From Buddhist Sculpture to Andy Warhol, Columbia Houses a Museum’s Worth of Cultural Treasures

Eve Glasberg
October 10, 2014

Hidden within plain sight around Columbia's campuses is a museum's worth of art donated to the University over the past two centuries. The 10,000 objects in Art Properties enliven public spaces, decorate offices, adorn the Faculty Room at Low Library, and are stored in a vault in the recesses of Avery Hall.

The collection, part of Avery Architectural & Fine Arts Library, reflects all cultures, time periods and media, from Neolithic pottery, Chinese ritual bronzes, Etruscan pottery and Mesopotamian cylinder seals to Polaroids and black-and-white silver gelatin prints taken by Andy Warhol in the 1970s and ’80s and used for his portrait paintings of celebrities, royalty, drag queens and others.

Roberto C. Ferrari, an art historian and librarian, was hired as the new curator of Art Properties in 2013. He previously worked at the Metropolitan Museum of Art, where he oversaw digitization projects in the museum’s Digital Media department. In the short time he’s been at Columbia, he has already started reshaping Art Properties.

Ferrari said that historically, Art Properties had been perceived largely as a decorative collection since many of the pieces embellish offices and public spaces. But recently, he added, “the department’s mission as a study collection is being given more attention, focusing on education-related programming and curricular integration.”

Last spring Ferrari worked with Robert E. Harrist Jr., the Jane and Leopold Swergold Professor of Chinese Art History, and Ph.D. students in his curatorial seminar on Chinese art to conduct research on the Chinese bronzes and ceramics and Buddhist stone sculptures on permanent display in Low’s Faculty Room. Most of the material, a gift of the renowned psychiatrist, art collector and philanthropist Dr. Arthur M. Sackler, hadn’t been touched since it was first displayed in cases there around 1970. Sackler, of whom it was said, “he waves his arm and a museum wing appears,” gave more than 2,000 Asian artworks to Columbia.

Working with curatorial specialists from the Metropolitan and the Harvard Art Museums, the students conducted a hands-on study of the objects. Their research led to updated catalog entries as well as object labels that were used when Ferrari and his team re-installed the works in August. As an added bonus, pieces of Korean ceramics, also from the Sackler collections, were temporarily displayed in the Faculty Room, where they were identified by retired Harvard curator Robert Mowry as being very important works in the history and production of Korean ceramics.

Last winter, to raise awareness about Columbia’s sculpture, Ferrari started a blog, Public Outdoor Sculpture at Columbia, that features updates about the works and a Google map for self-guided tours.

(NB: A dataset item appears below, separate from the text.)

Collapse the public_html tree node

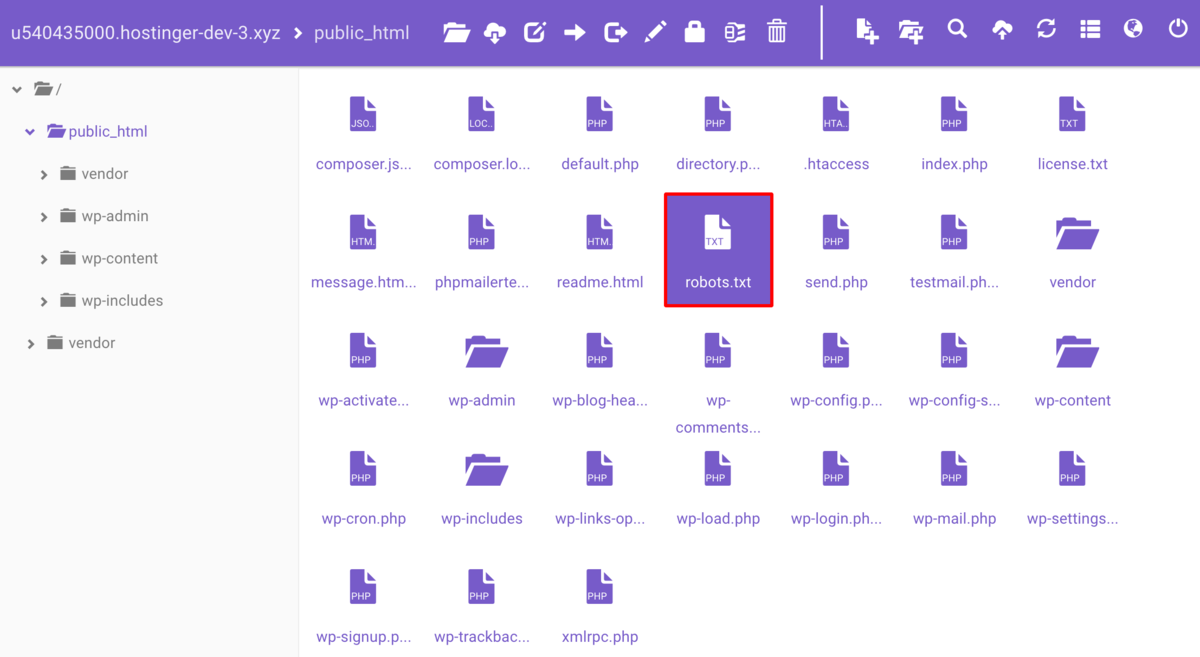pyautogui.click(x=30, y=132)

In a recent post Ferrari discussed the cleaning last summer of three of the University’s most recognizable bronze sculptures: William Ordway Partridge’s statues of Thomas Jefferson and Alexander Hamilton and Auguste Rodin’s The Thinker. Since the Jefferson statue is celebrating its 100th birthday this year, the time was ripe for its facelift. And the Rodin, recently vandalized when someone brushed and sprayed gold paint onto parts of it, needed treatment to remove the paint and restore the protective wax finish.

Other well-known works at the University include sculptures by Henry Moore and Anna Hyatt Huntington as well as Daniel Chester French’s iconic Alma Mater on Low’s steps. The collection also includes the largest repository of paintings and drawings by Florine Stettheimer (1871-1944), a New York-based artist whose paintings also can be found in the Museum of Modern Art, the Whitney Museum and the Metropolitan Museum. A selection of her works from Art Properties and Columbia’s Rare Book and Manuscript Library are now on loan to the Lenbachhaus in Munich through January for the first international retrospective of Stettheimer's work.

Assisting Ferrari is a team whose duties include inventorying and documenting objects in Art Properties’ collection. He and his colleagues spend a good deal of time inspecting paintings and other works hanging in offices and galleries. Because there is a limit to how much of the collection can be showcased in this way, they have begun developing an online inventory and exploring social media options to make more of the collection digitally accessible not only to the Columbia community, but to art lovers everywhere.

“Our goal is to spread the word about this vital part of Columbia’s cultural heritage,” Ferrari said. “Like many great museums, much of the art remains in storage, hidden from view, but we’re working to change that.”